• _Task requirements_:
Copy each line of the data below with the word "Collapse".
Data in this exercise: Begin
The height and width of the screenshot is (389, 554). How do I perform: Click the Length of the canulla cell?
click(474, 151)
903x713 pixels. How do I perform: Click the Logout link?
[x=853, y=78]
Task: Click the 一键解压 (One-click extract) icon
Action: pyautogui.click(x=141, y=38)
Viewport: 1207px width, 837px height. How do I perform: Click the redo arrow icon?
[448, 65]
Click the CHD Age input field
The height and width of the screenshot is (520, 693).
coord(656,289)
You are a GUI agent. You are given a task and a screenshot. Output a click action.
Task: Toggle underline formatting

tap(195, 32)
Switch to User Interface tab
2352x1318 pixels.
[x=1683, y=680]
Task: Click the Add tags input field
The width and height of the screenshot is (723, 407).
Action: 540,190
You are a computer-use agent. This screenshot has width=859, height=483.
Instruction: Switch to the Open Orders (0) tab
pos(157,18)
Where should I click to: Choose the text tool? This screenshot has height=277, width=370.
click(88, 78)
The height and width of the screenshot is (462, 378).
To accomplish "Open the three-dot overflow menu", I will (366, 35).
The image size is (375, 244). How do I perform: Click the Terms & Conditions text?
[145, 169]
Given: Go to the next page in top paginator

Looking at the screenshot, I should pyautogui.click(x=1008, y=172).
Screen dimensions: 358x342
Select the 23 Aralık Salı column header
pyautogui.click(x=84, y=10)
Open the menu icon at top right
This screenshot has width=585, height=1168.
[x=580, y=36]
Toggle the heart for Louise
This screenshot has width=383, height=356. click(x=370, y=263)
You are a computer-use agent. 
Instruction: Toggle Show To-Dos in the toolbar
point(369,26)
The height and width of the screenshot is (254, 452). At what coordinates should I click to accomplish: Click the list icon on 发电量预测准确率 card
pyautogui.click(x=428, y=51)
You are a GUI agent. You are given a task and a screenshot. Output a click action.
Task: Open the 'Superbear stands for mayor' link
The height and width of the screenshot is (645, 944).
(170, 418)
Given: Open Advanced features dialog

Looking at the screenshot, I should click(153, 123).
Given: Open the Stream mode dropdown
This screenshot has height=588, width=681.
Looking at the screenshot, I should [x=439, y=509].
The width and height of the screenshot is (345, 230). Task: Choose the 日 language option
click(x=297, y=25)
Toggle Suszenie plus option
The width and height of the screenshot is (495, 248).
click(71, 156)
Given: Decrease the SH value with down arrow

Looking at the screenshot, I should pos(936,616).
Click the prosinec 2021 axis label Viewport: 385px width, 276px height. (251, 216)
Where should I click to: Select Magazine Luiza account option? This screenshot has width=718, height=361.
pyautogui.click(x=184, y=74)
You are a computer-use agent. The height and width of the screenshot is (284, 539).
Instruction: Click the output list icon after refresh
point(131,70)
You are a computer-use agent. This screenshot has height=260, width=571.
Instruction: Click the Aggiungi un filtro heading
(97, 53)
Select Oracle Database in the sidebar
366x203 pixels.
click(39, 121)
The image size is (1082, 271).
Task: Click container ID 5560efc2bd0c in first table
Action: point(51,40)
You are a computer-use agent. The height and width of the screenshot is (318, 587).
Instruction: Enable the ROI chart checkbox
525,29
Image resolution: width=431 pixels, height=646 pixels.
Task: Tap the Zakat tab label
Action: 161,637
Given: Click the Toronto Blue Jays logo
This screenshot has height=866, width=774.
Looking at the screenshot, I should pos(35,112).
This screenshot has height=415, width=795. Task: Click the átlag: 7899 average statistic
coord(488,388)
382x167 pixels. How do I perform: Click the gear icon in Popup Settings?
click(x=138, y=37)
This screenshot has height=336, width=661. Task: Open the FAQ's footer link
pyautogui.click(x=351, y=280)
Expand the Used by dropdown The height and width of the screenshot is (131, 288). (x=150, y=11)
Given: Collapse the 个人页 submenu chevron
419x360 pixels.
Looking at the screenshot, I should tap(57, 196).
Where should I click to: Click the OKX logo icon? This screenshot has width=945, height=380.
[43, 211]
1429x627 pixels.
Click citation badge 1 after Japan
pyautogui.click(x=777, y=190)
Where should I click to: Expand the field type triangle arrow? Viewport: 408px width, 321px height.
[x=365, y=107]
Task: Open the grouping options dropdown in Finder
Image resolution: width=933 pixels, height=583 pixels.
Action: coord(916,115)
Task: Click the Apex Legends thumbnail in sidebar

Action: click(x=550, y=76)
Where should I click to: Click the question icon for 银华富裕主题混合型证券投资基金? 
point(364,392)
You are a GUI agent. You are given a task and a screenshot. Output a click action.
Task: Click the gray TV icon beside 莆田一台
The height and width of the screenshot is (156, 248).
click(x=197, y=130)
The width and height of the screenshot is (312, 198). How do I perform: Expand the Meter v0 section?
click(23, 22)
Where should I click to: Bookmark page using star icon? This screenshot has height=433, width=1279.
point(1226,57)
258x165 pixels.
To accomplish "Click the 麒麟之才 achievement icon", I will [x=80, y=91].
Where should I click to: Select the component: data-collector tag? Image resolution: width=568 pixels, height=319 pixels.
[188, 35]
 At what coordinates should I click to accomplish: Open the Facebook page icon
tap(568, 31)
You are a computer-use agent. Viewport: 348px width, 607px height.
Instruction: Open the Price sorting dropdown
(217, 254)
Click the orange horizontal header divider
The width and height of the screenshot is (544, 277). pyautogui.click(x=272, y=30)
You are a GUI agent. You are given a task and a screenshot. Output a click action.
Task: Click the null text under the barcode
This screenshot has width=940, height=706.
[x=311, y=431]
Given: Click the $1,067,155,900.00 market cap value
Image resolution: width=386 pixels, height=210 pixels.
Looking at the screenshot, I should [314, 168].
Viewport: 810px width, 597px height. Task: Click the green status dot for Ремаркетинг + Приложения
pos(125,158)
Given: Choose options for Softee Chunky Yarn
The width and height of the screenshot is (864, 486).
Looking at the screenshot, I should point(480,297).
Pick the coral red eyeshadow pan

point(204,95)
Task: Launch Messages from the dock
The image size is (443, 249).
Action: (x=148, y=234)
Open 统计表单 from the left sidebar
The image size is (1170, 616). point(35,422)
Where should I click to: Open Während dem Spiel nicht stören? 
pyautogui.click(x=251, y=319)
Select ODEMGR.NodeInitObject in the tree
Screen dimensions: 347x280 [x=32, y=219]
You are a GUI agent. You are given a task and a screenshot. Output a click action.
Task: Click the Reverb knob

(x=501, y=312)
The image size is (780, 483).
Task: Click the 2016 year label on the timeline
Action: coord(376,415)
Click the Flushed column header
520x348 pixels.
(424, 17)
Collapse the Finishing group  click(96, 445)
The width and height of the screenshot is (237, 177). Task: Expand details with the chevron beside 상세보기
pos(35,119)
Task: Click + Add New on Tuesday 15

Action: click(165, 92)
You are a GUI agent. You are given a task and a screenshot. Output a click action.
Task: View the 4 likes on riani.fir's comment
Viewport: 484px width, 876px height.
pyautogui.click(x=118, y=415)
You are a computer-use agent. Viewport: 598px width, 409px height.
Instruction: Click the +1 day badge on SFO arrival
Data in this exercise: End
• _Solution for this problem_:
Given: Collapse the 个人页 submenu chevron
Collapse the Finishing group  click(96, 445)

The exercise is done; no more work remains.